Foram momentos destes que, no passado dia 8 de Junho, na lisboeta Casa do Comum, nos ofertou o encontro do pianista alemão que conhecemos do ensemble Zeitkratzer, e de associações com Elliott Sharp, Lee Ranaldo, Keiji Haino, Merzbow, Lou Reed, Phil Niblock, Terre Thaemlitz ou Laurie Anderson, com o quarteto de cordas que gravou “Duot With Strings” ao lado do duo de Albert Cirera e Ramón Prats.

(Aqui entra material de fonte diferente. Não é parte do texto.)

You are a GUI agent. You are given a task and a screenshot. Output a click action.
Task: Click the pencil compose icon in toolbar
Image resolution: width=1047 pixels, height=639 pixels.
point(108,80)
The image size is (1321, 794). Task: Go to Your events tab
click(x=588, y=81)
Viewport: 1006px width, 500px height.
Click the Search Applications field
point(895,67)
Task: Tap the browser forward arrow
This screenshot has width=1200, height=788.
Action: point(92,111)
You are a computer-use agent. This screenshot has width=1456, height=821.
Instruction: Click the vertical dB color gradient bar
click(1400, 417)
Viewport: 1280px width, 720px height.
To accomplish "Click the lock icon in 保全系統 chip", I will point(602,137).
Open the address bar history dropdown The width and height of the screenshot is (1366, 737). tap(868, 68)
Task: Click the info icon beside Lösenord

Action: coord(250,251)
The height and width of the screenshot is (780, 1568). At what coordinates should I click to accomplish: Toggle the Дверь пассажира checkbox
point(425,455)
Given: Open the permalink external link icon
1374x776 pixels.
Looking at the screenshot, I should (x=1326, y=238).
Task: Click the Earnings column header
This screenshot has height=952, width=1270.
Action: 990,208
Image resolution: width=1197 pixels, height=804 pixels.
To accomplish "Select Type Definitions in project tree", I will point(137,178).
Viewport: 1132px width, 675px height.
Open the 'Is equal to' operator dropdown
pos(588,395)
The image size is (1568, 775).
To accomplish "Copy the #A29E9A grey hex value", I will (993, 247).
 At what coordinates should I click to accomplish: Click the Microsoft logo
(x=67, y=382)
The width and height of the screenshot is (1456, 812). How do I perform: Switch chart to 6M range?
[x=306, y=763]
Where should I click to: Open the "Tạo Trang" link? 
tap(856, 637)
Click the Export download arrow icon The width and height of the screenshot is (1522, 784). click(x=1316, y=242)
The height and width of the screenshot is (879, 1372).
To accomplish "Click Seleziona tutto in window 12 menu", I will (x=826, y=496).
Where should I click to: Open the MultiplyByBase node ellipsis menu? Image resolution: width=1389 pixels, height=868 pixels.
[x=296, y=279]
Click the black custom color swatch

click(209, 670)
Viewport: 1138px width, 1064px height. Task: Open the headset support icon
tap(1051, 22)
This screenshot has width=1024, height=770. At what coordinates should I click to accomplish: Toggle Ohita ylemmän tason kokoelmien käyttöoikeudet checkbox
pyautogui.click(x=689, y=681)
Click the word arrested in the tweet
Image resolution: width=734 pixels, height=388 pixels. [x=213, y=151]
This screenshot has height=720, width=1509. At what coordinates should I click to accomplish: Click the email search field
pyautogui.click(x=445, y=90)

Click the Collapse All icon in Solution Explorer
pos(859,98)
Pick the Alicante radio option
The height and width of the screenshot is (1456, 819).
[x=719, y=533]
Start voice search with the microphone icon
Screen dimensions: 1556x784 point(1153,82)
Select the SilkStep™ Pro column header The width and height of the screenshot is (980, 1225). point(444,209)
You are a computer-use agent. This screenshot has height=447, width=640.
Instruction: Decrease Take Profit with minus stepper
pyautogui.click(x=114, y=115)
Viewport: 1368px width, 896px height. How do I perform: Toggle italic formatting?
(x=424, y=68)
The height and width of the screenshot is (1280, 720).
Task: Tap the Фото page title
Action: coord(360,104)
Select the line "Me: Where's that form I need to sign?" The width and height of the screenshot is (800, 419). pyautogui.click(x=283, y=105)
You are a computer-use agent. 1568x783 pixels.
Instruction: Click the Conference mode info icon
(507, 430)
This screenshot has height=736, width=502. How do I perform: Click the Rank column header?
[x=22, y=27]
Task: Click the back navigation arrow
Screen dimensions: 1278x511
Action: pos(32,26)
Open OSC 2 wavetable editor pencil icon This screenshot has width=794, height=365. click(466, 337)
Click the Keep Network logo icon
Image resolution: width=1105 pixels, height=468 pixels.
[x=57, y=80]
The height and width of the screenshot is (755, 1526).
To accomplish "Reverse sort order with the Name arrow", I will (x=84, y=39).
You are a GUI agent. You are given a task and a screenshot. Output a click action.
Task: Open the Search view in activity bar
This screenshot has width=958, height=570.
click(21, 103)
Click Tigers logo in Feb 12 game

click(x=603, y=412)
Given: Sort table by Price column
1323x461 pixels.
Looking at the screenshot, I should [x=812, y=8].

Dedica-se este a uma música de câmara integralmente improvisada que configura de modo brilhante as rearrumações estéticas próprias deste início do século XXI – ressignifica as premissas camerísticas e tem um entendimento composicional da improvisação. “Zíngaro” é um infalível lançador de motivos e Rosso tem sempre uma intervenção estruturante, com um essencial Mitzlaff na manutenção do corpo e da fisicalidade de qualquer situação e Alves buscando posicionamentos de contraponto em relação ao seu pai, algo que não é fácil tendo em conta que Carlos “Zíngaro” é uma das figuras internacionais mais relevantes do violino criativo.

Tarde de chuva miúda, mas pesada, cada gota contendo areias do Saara trazidas pelo vento, numa Lisboa que as alterações climáticas tornaram tropical. A música que se ouviu tinha tudo que ver com esta nova realidade: era outra coisa de algo que tinha uma predefinição estabelecida. O que quer dizer que este concerto nos fazia lidar com dois parâmetros: um conhecido, herdado, “clássico”, outro de imprevisibilidade, descoberta e pesquisa. As dinâmicas construídas faziam com que este agisse sobre o outro, numa constante articulação de termos que ora funcionava por conflito e ruptura, ora por reconciliação, aceitação e apaziguamento. Estava em cena uma música com história, sim, mas esta ia sendo desconstruída para resultar numa diferencialidade futurística – e digo “futurística” porque colocada num “mais além”. Não era, de todo, uma retrotopia, e sim uma reinvenção.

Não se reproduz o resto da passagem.